Natürlich bin ich schnell kreativ geworden und hatte ein, zwei oder auch dreimal wöchentlich gute Gründe parat, warum ich leider nicht üben kommen kann. Ich hatte das Gefühl, meinem Körper zu viel zuzumuten, wollte abends Zeit mit meinen Freunden verbringen oder brauchte wirklich einmal einen Morgen nur für mich und meine Gedanken. Alles gute Gründe, fand ich.

Dann kam ich eines Morgens zum Yoga und hatte eine unglaublich harte Zeit.

Ich saß gerade vor Frust weinend in Paschimottanasana und zog verzweifelt an meinen Zehen, als mein Lehrer zu mir sagte, die Unregelmäßigkeit meiner Praxis mache das Üben schwer. Wenn ich wieder regelmäßiger käme, käme damit auch die Leichtigkeit wieder zurück.
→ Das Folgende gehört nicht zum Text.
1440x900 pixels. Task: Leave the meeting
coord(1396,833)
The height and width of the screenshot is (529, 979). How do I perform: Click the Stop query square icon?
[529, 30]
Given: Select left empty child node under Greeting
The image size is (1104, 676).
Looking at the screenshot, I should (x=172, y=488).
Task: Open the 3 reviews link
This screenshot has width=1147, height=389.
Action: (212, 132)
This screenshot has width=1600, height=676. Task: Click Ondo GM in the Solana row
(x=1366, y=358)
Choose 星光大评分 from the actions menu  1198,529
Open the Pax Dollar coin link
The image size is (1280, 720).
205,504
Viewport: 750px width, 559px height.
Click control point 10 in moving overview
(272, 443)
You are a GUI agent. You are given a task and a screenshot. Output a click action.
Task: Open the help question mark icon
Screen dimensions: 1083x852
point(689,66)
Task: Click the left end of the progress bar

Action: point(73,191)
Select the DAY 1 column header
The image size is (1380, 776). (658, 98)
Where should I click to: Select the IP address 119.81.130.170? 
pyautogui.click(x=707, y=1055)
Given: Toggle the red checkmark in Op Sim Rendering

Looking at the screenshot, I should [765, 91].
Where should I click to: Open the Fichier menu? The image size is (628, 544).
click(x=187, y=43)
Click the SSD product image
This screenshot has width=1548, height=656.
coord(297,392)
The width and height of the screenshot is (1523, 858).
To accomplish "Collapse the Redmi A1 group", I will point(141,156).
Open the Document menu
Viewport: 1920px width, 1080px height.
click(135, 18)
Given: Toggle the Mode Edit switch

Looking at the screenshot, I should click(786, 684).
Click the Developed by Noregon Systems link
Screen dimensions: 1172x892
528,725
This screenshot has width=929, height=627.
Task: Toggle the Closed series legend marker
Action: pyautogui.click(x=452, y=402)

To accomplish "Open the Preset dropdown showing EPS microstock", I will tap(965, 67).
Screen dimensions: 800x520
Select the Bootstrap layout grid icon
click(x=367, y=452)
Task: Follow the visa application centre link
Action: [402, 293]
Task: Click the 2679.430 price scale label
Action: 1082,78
Und es stimmt – wenn ich einen ganzen Monat ohne „Schummeln“ jeden Tag auf der Matte stehe, fließt die Sequenz durch mich hindurch. Mal klemmt dieses Gelenk, mal ist jener Muskel verspannt, aber das macht nichts, denn wir üben es ja morgen wieder. Ich fühle ich mich sowohl durch die Praxis entspannt, als auch durch die wegbleibende Suche nach Ausreden, wenn der Wecker klingelt. Die kompromisslose Disziplin vereinfacht mein Leben und macht Raum für innere Gelassenheit. Ich habe mich also gefragt:

Wann sind Einwände wie „ich brauche Zeit für mich“ wirklich hilfreich, und wann sind sie eine sehr kluge Masche des inneren Schweinehunds?

Vor dem Dilemma stehe ich übrigens nicht nur beim Yoga. Auch bei der Arbeit will ich auf mich achten, nicht im Hamsterrad immer schneller laufen, bis ich nicht mehr kann. Gleichzeitig würde ich wohl sehr erfolglos dasitzen, wenn ich nur das tun würde, was sich im Moment so richtig inspirierend, spannend und toll anfühlt. Um mir den Körper, das Leben, die spirituelle Praxis aufzubauen, die ich haben möchte, muss ich über meine Grenzen hinausgehen.

Ich bin nicht hier, um irgendjemandem zu sagen, wann er oder sie durchpowern soll und wann es Zeit für eine Pause ist. Die Entscheidung liegt natürlich immer ganz persönlich bei jedem selbst. Es gibt Menschen, die sich auch nach zwölf Stunden im Büro noch ausgeglichen fühlen, andere brauchen alle zwei Stunden eine Pause. Was für dich passt, weiß ich nicht.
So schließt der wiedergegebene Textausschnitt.